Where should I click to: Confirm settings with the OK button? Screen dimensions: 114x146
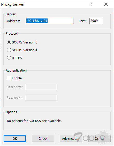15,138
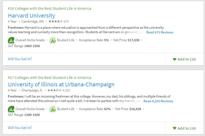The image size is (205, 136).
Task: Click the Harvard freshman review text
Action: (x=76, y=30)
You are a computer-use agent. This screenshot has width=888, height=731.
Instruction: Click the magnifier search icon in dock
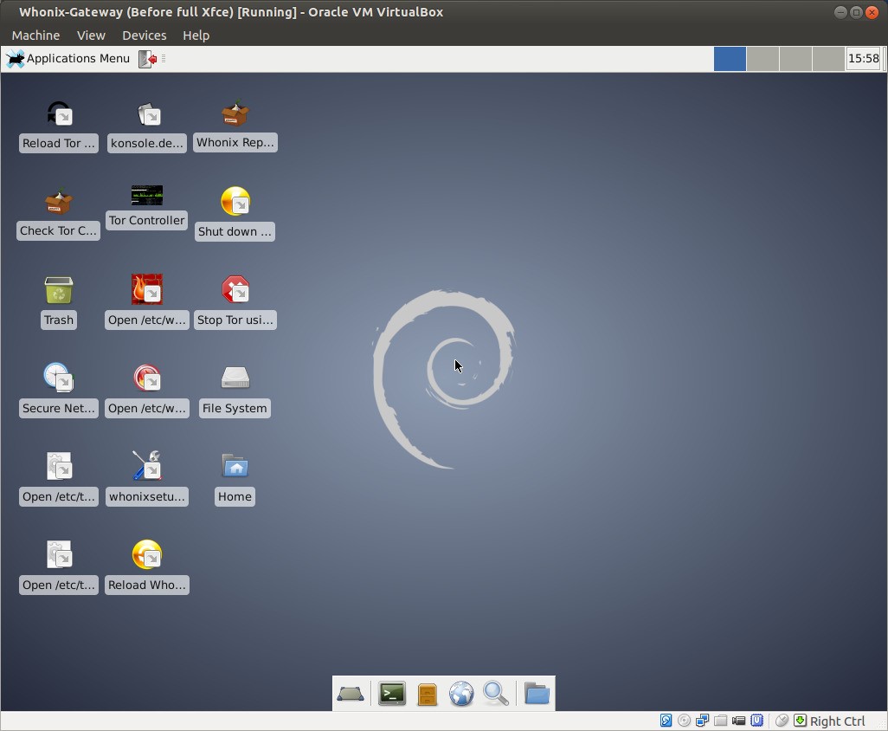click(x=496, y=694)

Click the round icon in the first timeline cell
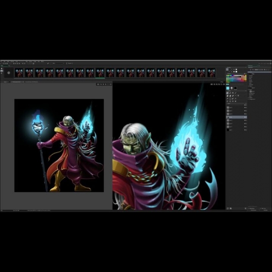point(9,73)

▸ **Task directions**
Find every line in the records above that contains the string "icon", with case counting, and copy each such line in full.

▸ **Solution for this task**
Instruction: Click the magnifier search icon in dock
Click the round icon in the first timeline cell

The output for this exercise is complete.